■ **Prompt**
Reproduce exactly the lines of the listing from the one containing "has width=800, height=400." to its final line, both included.

■ **Data section**
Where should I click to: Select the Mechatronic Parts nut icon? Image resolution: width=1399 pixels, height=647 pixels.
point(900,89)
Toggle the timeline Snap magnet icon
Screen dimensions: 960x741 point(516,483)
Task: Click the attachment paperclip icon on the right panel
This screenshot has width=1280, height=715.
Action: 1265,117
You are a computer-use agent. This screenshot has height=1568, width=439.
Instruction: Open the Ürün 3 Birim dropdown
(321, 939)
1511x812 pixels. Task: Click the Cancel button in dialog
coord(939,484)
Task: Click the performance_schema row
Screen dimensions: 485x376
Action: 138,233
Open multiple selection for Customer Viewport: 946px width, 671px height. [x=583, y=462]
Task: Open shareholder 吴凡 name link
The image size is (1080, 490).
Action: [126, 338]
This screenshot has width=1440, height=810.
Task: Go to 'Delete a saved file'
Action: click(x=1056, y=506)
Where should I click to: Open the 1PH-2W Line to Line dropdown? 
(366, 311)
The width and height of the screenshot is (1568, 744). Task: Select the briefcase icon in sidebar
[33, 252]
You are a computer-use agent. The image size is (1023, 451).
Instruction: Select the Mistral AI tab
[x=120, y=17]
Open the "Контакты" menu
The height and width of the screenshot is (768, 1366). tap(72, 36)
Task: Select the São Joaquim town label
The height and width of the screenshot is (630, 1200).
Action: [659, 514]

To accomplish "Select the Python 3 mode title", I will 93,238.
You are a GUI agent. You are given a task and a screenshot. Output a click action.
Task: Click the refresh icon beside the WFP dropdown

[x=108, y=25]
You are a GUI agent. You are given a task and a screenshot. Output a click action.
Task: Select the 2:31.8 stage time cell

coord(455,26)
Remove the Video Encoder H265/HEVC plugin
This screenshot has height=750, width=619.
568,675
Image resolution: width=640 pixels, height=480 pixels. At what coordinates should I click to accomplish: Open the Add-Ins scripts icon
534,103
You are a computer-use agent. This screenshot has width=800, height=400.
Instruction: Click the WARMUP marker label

■ **Result of the task**
You are a computer-use agent. This screenshot has width=800, height=400.
Instruction: Click the WARMUP marker label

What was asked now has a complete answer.